Identifying the nature of the QCD transition in relativistic collision of heavy nuclei with deep learning
Yi-Lun Du, Kai Zhou, Jan Steinheimer, Long-Gang Pang, Anton, Motornenko, Hong-Shi Zong, Xin-Nian Wang, Horst St\"ocker

TL;DR
This paper demonstrates that deep convolutional neural networks can effectively identify the nature of the QCD transition from heavy-ion collision data, achieving high accuracy with different spectral inputs, and highlights the potential of deep learning in analyzing complex nuclear physics phenomena.
Contribution
The study introduces a CNN-based method to classify the QCD transition type from simulated pion spectra, showing high prediction accuracy and systematic analysis of input data scenarios.
Findings
Prediction accuracy reaches up to 99% with event-fine-averaged spectra.
Deep neural networks can distinguish QCD transition types using spectral features.

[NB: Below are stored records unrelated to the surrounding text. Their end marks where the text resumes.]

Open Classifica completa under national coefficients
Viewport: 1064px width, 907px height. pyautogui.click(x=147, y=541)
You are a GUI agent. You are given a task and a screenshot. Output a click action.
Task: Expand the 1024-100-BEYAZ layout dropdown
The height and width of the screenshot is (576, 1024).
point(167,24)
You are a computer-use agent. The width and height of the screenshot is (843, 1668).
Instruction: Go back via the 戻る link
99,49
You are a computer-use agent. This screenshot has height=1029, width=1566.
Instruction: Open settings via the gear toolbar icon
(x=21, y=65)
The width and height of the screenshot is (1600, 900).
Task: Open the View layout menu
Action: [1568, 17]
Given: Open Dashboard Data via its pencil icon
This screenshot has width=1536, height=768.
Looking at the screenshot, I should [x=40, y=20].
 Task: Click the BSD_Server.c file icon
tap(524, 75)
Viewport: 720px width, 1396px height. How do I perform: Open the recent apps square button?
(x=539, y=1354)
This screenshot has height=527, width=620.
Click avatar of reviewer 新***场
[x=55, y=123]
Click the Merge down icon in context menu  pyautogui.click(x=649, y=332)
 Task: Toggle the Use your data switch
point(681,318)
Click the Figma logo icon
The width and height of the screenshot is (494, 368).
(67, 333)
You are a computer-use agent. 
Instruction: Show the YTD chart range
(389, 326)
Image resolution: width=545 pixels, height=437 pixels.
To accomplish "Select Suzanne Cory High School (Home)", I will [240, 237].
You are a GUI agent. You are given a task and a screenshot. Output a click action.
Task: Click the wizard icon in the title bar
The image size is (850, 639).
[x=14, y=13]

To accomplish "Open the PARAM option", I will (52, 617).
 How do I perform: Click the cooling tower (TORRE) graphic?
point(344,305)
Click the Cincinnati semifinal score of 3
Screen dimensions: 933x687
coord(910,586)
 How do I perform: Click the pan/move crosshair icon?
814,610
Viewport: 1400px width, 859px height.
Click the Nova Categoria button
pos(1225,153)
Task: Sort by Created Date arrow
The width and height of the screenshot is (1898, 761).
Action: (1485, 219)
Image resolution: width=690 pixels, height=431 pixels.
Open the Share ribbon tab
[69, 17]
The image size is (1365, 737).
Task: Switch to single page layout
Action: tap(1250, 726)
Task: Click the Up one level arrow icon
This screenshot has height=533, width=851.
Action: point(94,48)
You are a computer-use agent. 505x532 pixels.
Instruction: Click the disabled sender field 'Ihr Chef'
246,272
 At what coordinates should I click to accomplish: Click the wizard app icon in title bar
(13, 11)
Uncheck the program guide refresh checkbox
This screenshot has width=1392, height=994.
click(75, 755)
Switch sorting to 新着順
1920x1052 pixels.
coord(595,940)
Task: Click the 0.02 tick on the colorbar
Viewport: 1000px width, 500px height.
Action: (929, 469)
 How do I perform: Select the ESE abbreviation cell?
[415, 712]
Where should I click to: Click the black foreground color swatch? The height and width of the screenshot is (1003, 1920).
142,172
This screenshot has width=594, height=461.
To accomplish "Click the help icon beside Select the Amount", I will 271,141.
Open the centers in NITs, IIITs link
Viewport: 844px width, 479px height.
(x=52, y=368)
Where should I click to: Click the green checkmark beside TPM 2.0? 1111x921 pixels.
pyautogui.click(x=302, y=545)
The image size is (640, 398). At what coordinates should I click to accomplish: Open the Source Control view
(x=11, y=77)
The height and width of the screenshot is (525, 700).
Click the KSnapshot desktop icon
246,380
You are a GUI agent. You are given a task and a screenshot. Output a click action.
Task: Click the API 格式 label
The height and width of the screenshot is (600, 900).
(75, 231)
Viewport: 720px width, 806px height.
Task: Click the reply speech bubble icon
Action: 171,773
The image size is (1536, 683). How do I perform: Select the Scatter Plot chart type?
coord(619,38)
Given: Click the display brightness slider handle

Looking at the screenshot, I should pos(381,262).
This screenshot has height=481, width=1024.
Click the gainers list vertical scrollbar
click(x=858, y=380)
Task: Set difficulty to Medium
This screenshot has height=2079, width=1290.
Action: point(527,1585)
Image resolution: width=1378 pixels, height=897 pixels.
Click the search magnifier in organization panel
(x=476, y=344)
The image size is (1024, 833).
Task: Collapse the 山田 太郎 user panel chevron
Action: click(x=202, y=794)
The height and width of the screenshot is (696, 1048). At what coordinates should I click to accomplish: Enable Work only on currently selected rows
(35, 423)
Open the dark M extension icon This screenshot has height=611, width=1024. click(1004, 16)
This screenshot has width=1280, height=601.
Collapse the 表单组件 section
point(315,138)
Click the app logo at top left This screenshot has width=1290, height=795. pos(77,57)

High-level spectral features are effective in near-experimental scenarios.
Abstract
Using deep convolutional neural network (CNN), the nature of the QCD transition can be identified from the final-state pion spectra from hybrid model simulations of heavy-ion collisions that combines a viscous hydrodynamic model with a hadronic cascade "after-burner". Two different types of equations of state (EoS) of the medium are used in the hydrodynamic evolution. The resulting spectra in transverse momentum and azimuthal angle are used as the input data to train the neural network to distinguish different EoS. Different scenarios for the input data are studied and compared in a systematic way. A clear hierarchy is observed in the prediction accuracy when using the event-by-event, cascade-coarse-grained and event-fine-averaged spectra as input for the network, which are about 80%, 90% and 99%, respectively. A comparison with the prediction performance by deep neural network (DNN)…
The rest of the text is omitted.